The volume of paper flying around is not necessarily a guide to the amount of genuine interest. There is little cost and no penalty in asking for the outline documents and sending a few details. The pre-qualification process is simply a vetting device toprove a bidder's financial and managerial strength.

Bear in mind too that a large proportion of the interest may well be for just a handful of franchises. Chief among these is the Gatwick Express, which is the nearest thing on offer to a viable commercial operation that could stand on its own feet. Airlines have an obvious interest in owning the access route from London to the airport, if only to advertise themselves to captive passengers from other airlines.

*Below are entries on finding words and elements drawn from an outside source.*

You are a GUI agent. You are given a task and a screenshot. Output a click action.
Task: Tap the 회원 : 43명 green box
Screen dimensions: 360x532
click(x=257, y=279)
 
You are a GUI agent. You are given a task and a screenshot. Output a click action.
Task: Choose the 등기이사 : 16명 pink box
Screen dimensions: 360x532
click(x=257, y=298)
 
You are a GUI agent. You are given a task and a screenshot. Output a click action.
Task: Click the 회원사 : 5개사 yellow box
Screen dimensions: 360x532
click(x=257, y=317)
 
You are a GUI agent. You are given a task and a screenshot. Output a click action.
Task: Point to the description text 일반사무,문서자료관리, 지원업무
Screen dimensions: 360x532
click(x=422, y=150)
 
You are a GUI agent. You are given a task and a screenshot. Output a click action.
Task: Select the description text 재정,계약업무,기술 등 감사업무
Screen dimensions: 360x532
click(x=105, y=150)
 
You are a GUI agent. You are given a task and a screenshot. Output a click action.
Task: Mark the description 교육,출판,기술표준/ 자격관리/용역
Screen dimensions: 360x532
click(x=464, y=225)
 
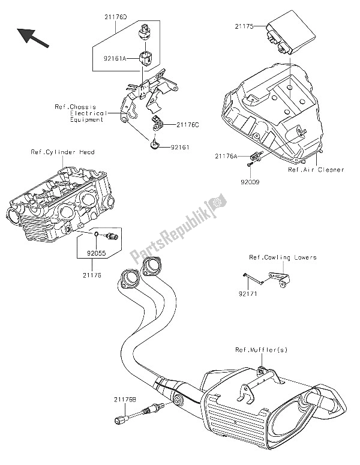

The probability, however, is that a significant proportion of the interest shown is genuine. One reason is that the franchises are being sold by quasi-auction. Bidders will be competing, not on the price they must pay to the Government, but on the amountof subsidy they will accept to take the service off the Government's hands. The lower the subsidy, the better the chances of winning, as long as the operator has passed various tests of corporate acceptability.

So at some as yet unclear level of subsidy, it will be possible to make a sensible bid for any of the first batch of franchises, once track access charges, the leasing arrangements and other details are clear.

The second is that the capital investment required is negligible, since the tracks belong to Railtrack and the rolling stock will be leased. If the franchise goes wrong, the operators may be bled dry, but it will be by drip-feed rather than in in one fell swoop.

Having negotiated the subsidy level, the main risk that remains is whether the franchise company can control costs and run the service in a way that keeps the passengers using it. A large part of the costs will be outside the operators' control. But anyone who knows anything about making services user-friendly - and thinks, heretically, that trains should be run for the convenience of travellers, not for railwaymen or bureaucrats - should have scope to make a decent living.